Doctor loses R7m payback appeal bid

Retired Mthatha surgeon Professor Lizo Mazwai has failed in his Grahamstown High Court application for leave to appeal against a judgment ordering him to pay back over R7-million which a medical aid mistakenly paid into his account.

Mazwai, who is also a former long-serving dean of Walter Sisulu University medical school, has fought tooth and nail against paying back the money to Metropolitan Health. Instead, Mazwai blew the bulk of the money as he said he had believed it to be a legitimate pension payout.

He will now have to pay back Metropolitan Health some R7.08-million plus interest of 9.5% backdated to January last year.

He had spent all but R2.5-million on “investments” and paying off debts.

Mazwai fought Metropolitan Health’s claim largely on a technicality. He questioned why he should pay back Metropolitan when it had technically been the Government Employees Medical Scheme (Gems) that had mistakenly put the money in his account.

According to court papers, the error had come about when Mazwai’s account administrators, Medical EDI Services – which assists doctors to submit claims to medical aids – filled in an incorrect amount in what was termed the software’s “multiplier column”.

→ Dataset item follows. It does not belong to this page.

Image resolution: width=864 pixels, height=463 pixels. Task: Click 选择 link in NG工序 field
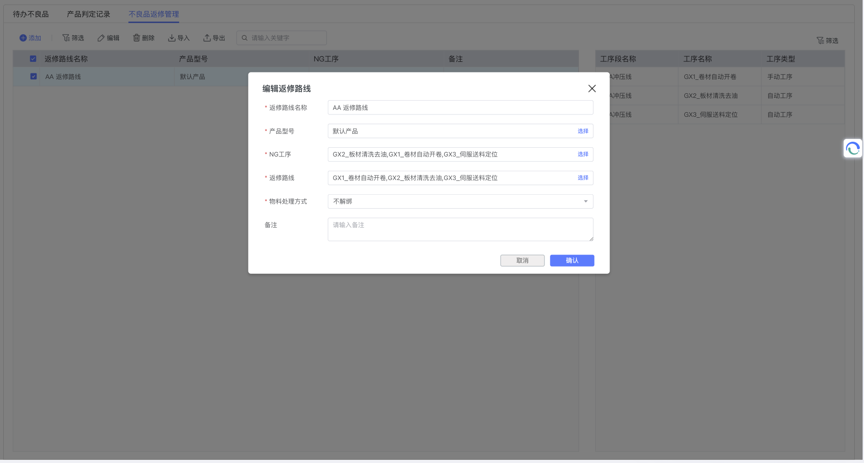pyautogui.click(x=583, y=154)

So instead of claiming for one operation at a cost of R2800, it had claimed for 2469 operations at that price. The result was a hefty bill of over R7-million being submitted to Metropolitan Health which administers claims on behalf of Gems.

Metropolitan Health’s computer software had not picked up what Mazwai termed the “glaring” anomaly and had approved the payment. Gems had duly paid Mazwai.

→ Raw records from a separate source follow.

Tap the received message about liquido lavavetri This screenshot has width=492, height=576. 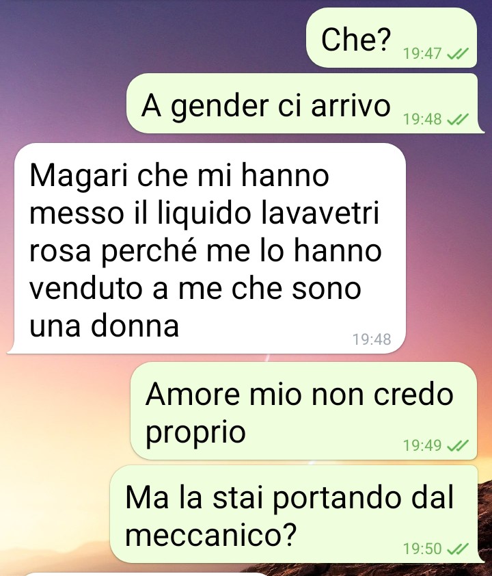(x=207, y=248)
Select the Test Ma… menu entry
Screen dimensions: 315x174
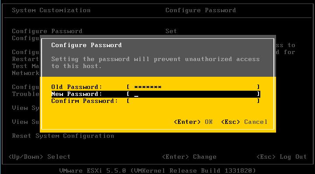click(25, 66)
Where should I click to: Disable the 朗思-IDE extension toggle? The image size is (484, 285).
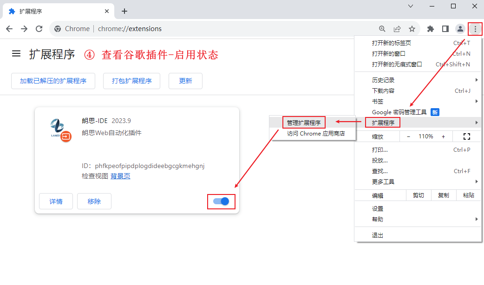click(221, 201)
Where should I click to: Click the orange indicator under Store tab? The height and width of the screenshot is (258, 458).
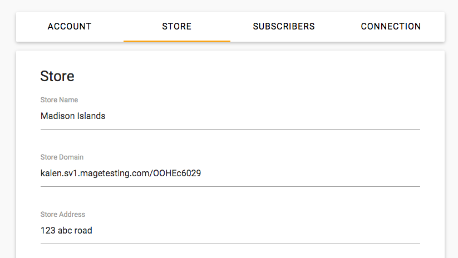[176, 41]
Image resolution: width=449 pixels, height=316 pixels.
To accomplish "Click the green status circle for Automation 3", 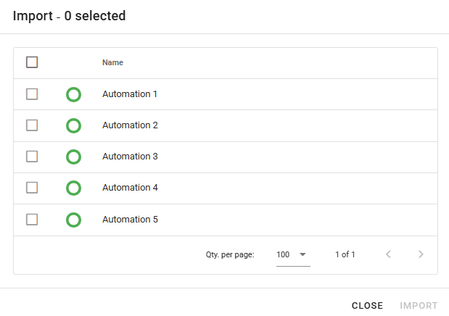I will pos(73,157).
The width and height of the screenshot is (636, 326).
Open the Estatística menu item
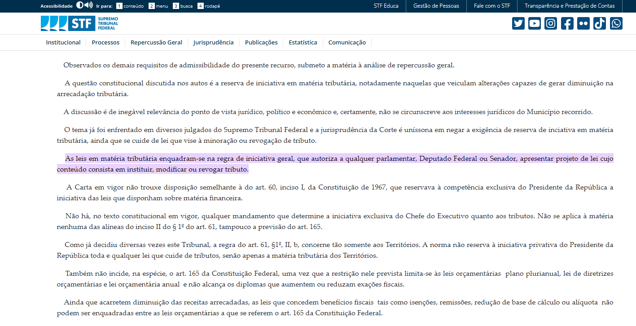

Metropolitan Health had paid back Gems in an apparent acknowledgement that it should have picked up the error. In turn, Gems had ceded the claim against Mazwai to Metropolitan Health. Mazwai questioned the legitimacy of the cession.

But acting judge Nicola Redpath-Molony rejected his argument, and said he had provided no evidence that the cession was not above board.

She also dismissed Mazwai’s claim that the money must have been put into his account as part of a money-laundering scheme.

She dismissed his application for leave to appeal with costs.

Mazwai was ordered to pay both the legal costs incurred in the original claim and in his application for leave to appeal.